In the realm of nuclear astrophysics, a team of researchers led by Dr. Artemis Tsantiri from Michigan State University’s National Superconducting Cyclotron Laboratory, along with collaborators from various institutions, has made significant strides in understanding the synthesis and destruction of the lightest proton-rich (p) nucleus, Selenium-74 (74Se). Their work, published in the journal Physical Review Letters, provides crucial insights into the processes occurring in explosive stellar environments, with potential implications for our understanding of energy production in stars and the synthesis of elements.
The researchers focused on measuring the cross section of the reaction involving Arsenic-73 (73As) and a proton, resulting in the creation of Selenium-74 (74Se). This reaction is one of the primary mechanisms for the destruction of 74Se in stellar explosions. By using a radioactive beam of 73As at specific energies, the team was able to extract valuable data on the reaction’s cross section and the statistical properties of the 74Se compound nucleus. These measurements help constrain the reaction rates within the energy range relevant to the gamma (γ) process, a series of photodisintegration reactions that occur in explosive stellar environments and contribute to the synthesis of proton-rich isotopes.
The study’s findings were incorporated into Monte Carlo one-zone network simulations to investigate the impact of the experimentally constrained reaction rate on 74Se production in Type II supernovae. The results indicate that the overproduction of 74Se by current Type II supernova models cannot be resolved by nuclear physics alone. This suggests that a more detailed understanding of the astrophysical conditions relevant to the γ process is necessary to accurately model the synthesis of proton-rich nuclei in stellar explosions.
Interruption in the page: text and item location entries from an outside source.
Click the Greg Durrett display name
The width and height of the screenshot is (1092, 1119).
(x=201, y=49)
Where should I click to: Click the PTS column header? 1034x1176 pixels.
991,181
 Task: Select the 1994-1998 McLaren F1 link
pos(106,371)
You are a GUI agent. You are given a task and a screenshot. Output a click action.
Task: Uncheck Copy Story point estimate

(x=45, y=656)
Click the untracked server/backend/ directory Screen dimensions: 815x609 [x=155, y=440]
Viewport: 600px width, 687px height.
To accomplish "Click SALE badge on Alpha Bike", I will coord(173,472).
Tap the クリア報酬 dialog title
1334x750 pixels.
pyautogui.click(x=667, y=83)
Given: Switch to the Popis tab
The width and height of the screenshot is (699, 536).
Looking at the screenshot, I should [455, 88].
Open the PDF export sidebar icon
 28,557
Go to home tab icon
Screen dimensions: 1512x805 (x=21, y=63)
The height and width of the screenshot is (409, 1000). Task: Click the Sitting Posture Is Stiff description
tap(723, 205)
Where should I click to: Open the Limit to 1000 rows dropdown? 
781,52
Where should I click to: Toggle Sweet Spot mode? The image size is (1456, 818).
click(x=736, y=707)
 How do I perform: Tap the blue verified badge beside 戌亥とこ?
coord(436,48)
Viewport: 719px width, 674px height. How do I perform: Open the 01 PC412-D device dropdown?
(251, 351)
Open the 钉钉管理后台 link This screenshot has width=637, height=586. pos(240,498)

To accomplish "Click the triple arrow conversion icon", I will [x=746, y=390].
For the energy sector, this research contributes to our broader understanding of stellar nucleosynthesis and the processes that drive energy production in stars. While the direct practical applications may not be immediately apparent, the insights gained from such studies can inform the development of models that predict the distribution of elements in the universe, which in turn can help us understand the origins of the materials used in energy production and other industrial processes. Additionally, the techniques and methodologies developed in this research can be applied to other areas of nuclear physics and astrophysics, potentially leading to advancements in energy research and technology.
In summary, the work of Tsantiri and her collaborators represents a significant step forward in our understanding of the synthesis and destruction of proton-rich nuclei in stellar environments. By constraining the reaction rates involved in the γ process, this research paves the way for more accurate models of stellar explosions and the production of elements in the universe. The findings were published in Physical Review Letters, a prestigious journal in the field of physics.
This article is based on research available at arXiv.